Pull out every line from the listing that has the word "screenshot".

* **MATERIAL PROVIDED**
*** Block opens ***
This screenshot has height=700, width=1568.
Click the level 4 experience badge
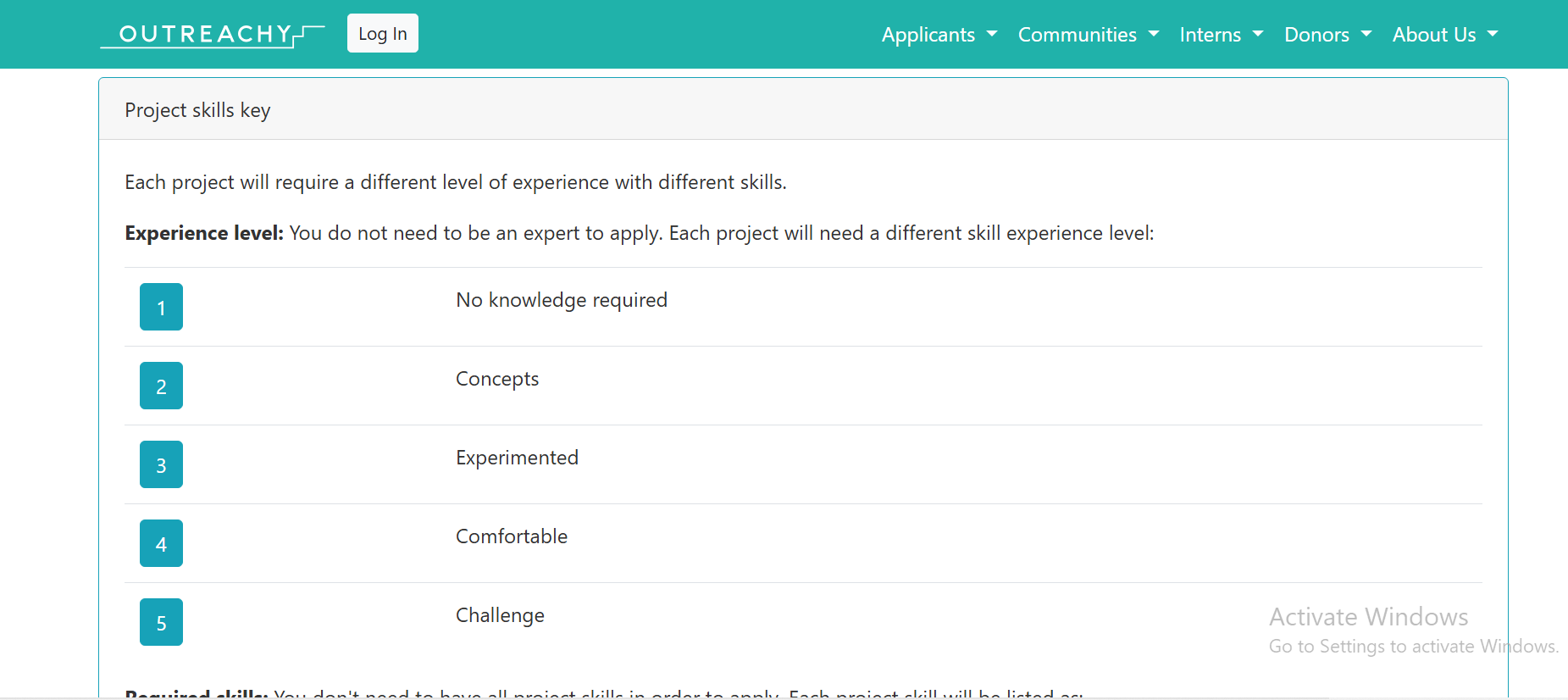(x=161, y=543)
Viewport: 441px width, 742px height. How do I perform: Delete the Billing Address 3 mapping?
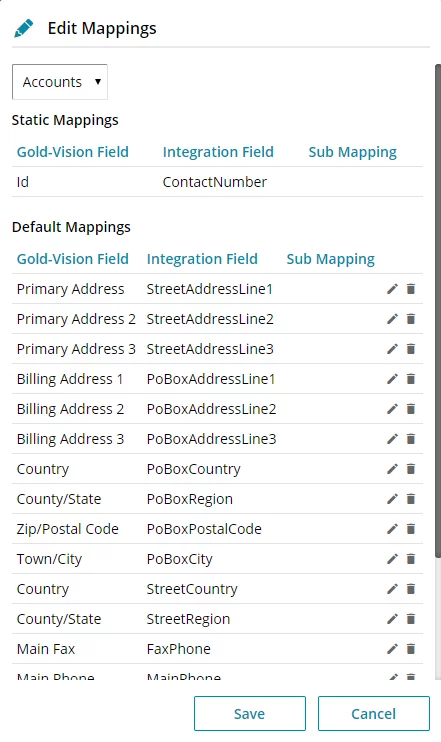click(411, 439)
*** Block closes ***
*** Block opens ***
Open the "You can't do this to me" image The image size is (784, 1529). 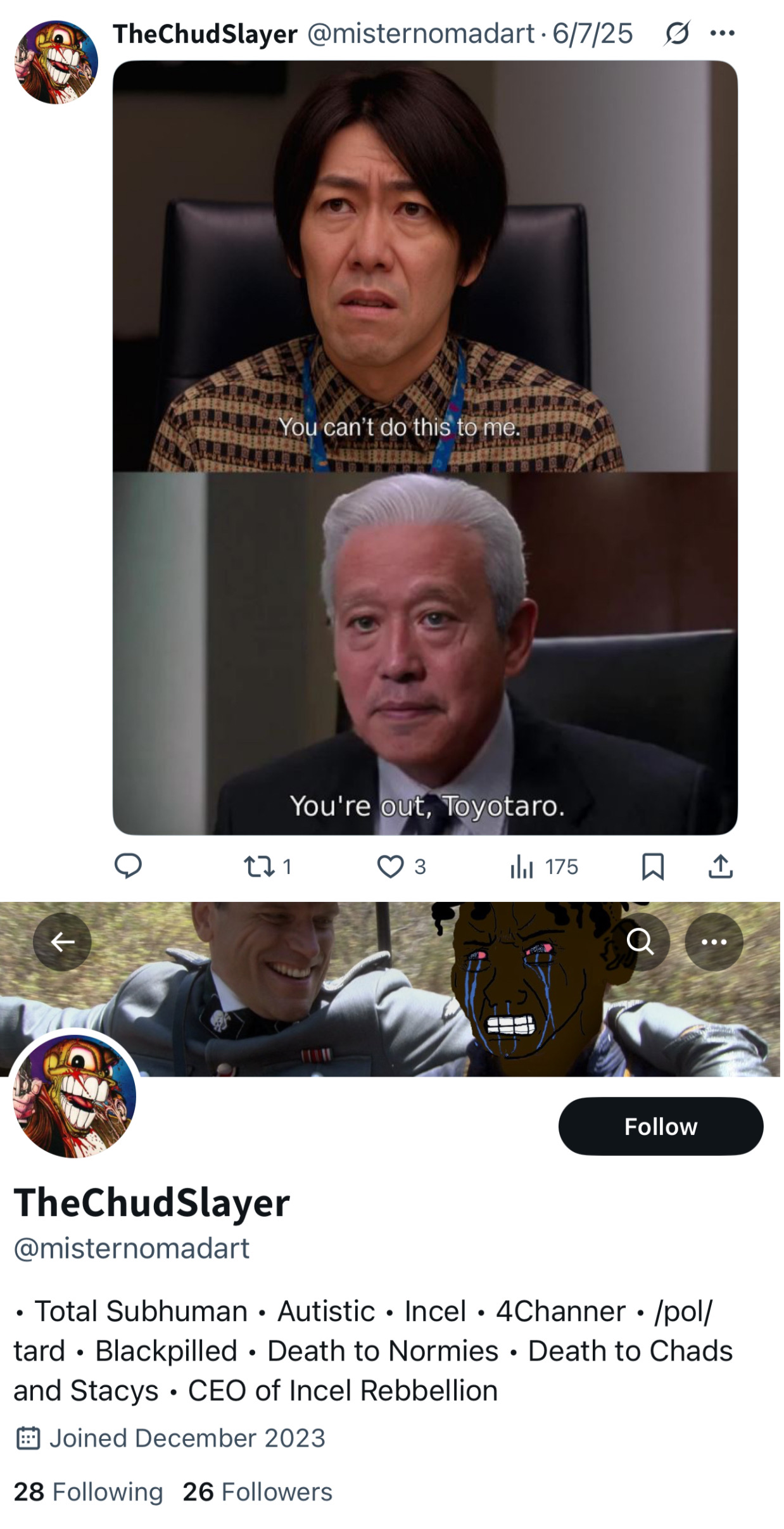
*** Block closes ***
*** Block opens ***
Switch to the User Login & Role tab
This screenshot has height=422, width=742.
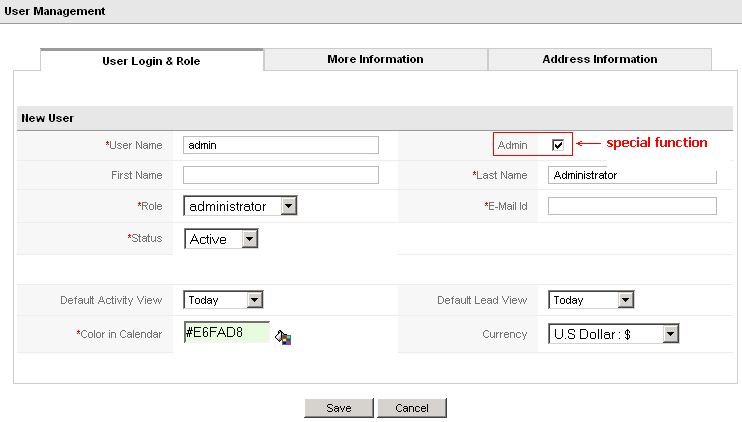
*** Block closes ***
* **OUTPUT OF THE EXERCISE**
This screenshot has height=700, width=1568.
This screenshot has height=422, width=742.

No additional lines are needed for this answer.